Adam notes that the connection pools are still pointed at the correct test system, because the MUD feature isolates the master repository from connection pool changes in checked out projects. Adam uploads the repository, and restarts the Oracle BI Server.

The test team tests to completion, and the repository is cleared for production.

Phase I Migrate to Production

After the repository has passed the testing phase, you must update the repository’s database connection parameters before uploading the repository to production.

You must also migrate and provision the application roles.

Based on the plan provided by the governance team, the production operations team knows the new application roles needed. They create them as Adam did for the test environment. They also provision users or groups to those application roles, based on the security specification from the governance team.

Before migrating to production, Adam has to change the connection pool parameters to the values needed for the production database. In Eden Corporation, Adam has the privilege to see the production connection pools, but the repository developers don't. Therefore, Adam can't change from the test to production connection pools and leave the repository in the master directory, because the developers have Windows permissions to read and write to it. Instead, he creates an XML patch of the connection pools needed for Production. Then, he copies sales.rpd to a secure directory and applies the patch, and then tests to be sure it really does connect to the production data sources. He then uploads the repository to the production system, and starts the production cluster of servers.

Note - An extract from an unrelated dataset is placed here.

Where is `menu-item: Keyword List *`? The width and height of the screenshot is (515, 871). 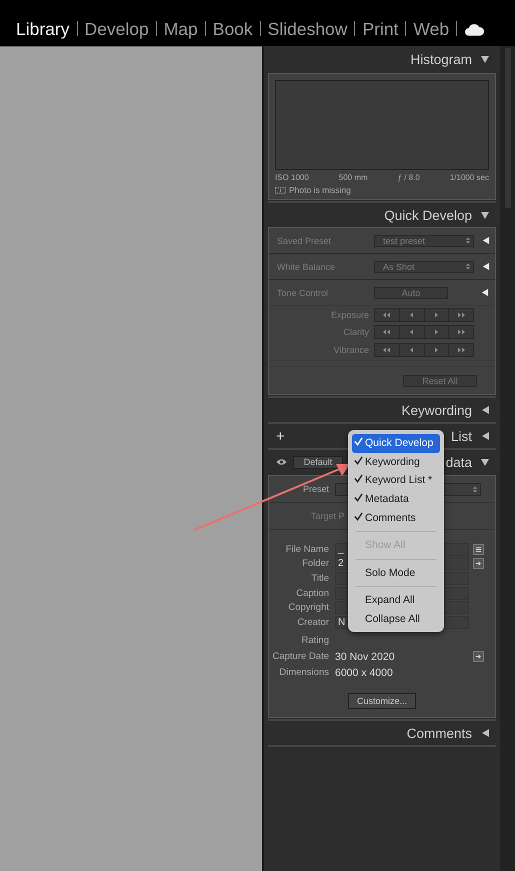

Adam can use the Oracle BI Server XML API to automate connection pool changes required during migrations to production and other environments. See Moving from Test to Production Environment in XML Schema Reference for Oracle Business Intelligence Enterprise Edition.

Because the master repository still points to the test databases, the Model Administration Tool users can still be allowed to see it. Meanwhile, new versions of the production repository can be built at any time by applying the connection pool changes in the XML patch file.

Production validations are now performed. Similar to the migration to the test system, an important validation is to run the consistency checker in online mode to ensure that the application roles are all correct. When this validation is complete, Phase I is in production.

Phase I Summary

The image shows the parallel activities for Phase I for the fictional company example.